It’s an awkward time of life for me. It’s the crisis before the mid- life crisis: grown, but still a lot of growing to do. Scratching the surface of the lives we want, but still not planted firmly where we’re trying to be. Caught between being ready for families and relishing freedom, while managing the fact that the former is not hardly promised and the latter, quite overrated at times.

Though all jokes aside

My meandering thoughts on turning 3+++++?:

I’ve concluded that most of the commenters on the blog are in their 20s and 30’s. And I largely base that theory on the way turning 35 is viewed as the end all of life. Like if you haven’t found a husband, a career path, bought a house, popped out a kid, finished school or any other so-called markers of adulthood by the time you’re 34 and 264 days, you might as well just call it a wrap and settle for life’s consolation prize.
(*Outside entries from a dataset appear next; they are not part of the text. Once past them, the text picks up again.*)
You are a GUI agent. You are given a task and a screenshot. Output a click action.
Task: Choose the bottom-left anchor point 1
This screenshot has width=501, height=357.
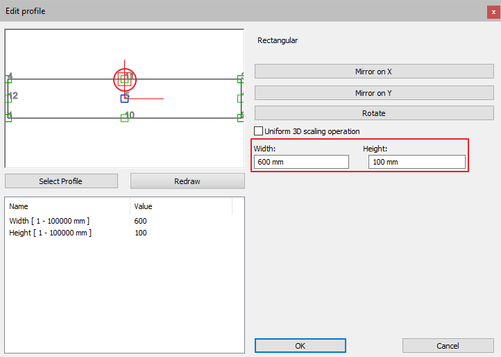coord(8,117)
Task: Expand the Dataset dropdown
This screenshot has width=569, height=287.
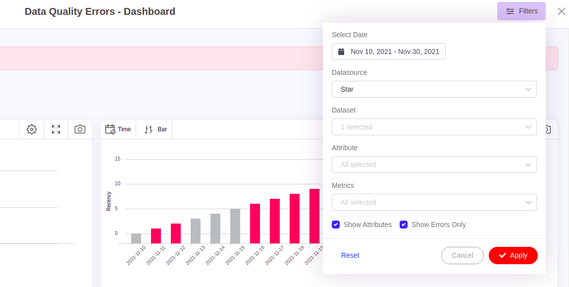Action: (x=434, y=127)
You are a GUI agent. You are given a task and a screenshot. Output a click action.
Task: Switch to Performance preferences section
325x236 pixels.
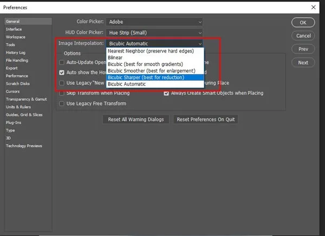click(x=17, y=76)
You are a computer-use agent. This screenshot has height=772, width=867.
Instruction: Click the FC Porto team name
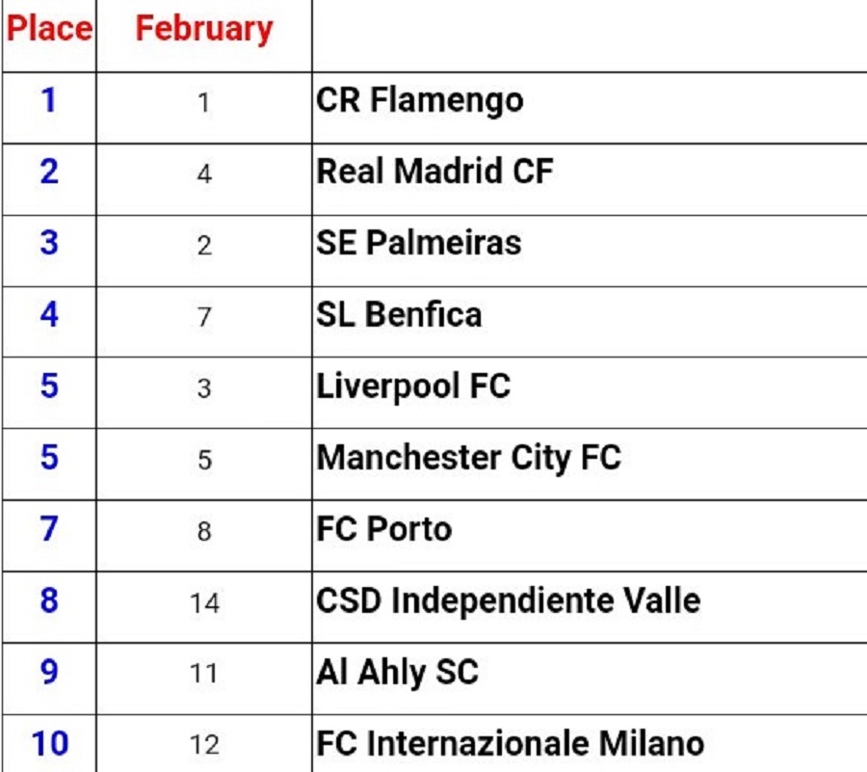384,528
Every thing that matters is just oh-vah for the next 50-60 years once anyone, but especially a single woman, falls off the twenty-something cliff.

A cheating man? Hell no at 25, but okay at 35.
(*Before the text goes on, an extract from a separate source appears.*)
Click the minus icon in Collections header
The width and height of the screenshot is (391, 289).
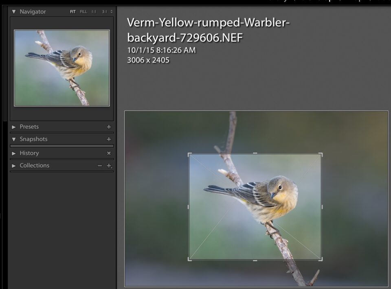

Not married at 30? Give up.  Not married at 35? You’ll be single forever.

Ain’t got a prospect by 30? (love yourself)…..Ain’t got a prospect by 35? L-O-S-E-R!

35 (sigh)……..

Gosh. Sounds… old, huh? Just a lil. LOL.

I know I don’t look my age. Last time I hit the beach, some college boys tried to kick it to me. They looked like babies. Asked to sit by my blanket. Nah, boo. A bassinet is a better look. I feel old sometimes though. Don’t quite get over colds the way I once did and sometimes my knee is achy after a good run or bench lunges. Got some grey hairs too. I don’t even bother coloring them. Such is life.

At some point in this life time I will gradually accept the realization that I am actually over 30.  It’s just that I don’t feel old. Matter of fact, I don’t even feel grown. Don’t feel like I’ve arrived, still got a-ways to go on my path. But I can see the destination. It’s still on a hill, but I’m not looking from the bottom of the valley anymore. I can carve a clear path if I stay focused.  The good in my life outweighs the bad.  I’m happy, I’m able, and I’m breathing…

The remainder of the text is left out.